[Saved entries]
....................

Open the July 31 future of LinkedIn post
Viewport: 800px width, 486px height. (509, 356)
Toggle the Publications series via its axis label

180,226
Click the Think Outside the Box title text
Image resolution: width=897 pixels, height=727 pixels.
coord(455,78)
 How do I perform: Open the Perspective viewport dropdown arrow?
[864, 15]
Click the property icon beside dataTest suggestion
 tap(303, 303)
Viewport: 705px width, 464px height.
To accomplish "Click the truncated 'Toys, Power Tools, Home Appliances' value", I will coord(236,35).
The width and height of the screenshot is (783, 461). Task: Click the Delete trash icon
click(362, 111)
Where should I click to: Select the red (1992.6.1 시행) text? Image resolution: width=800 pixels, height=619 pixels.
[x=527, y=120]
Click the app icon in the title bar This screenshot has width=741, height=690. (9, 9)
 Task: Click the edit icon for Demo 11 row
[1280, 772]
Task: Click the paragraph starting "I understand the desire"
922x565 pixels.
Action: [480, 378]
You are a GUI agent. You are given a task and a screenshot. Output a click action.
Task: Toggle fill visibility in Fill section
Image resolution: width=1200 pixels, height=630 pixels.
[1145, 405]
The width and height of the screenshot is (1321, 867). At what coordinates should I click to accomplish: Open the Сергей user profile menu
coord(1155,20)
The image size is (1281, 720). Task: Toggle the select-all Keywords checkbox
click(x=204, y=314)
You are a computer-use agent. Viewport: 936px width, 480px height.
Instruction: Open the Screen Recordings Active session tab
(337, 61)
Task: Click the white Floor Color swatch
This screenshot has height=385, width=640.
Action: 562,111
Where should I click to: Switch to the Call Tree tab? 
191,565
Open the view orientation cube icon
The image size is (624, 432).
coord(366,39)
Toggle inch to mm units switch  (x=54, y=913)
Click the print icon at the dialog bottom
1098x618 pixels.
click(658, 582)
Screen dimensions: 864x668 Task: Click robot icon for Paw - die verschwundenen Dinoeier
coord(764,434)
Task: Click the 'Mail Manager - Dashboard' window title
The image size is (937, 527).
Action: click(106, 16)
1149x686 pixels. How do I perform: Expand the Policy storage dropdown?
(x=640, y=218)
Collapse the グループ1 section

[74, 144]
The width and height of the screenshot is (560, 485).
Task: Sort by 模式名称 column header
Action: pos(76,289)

....................

Task goal: Every line above that holds the string "agent" should be copied out.

Response below:
You are a GUI agent. You are given a task and a screenshot. Output a click action.
You are a computer-use agent. Viewport: 936px width, 480px height.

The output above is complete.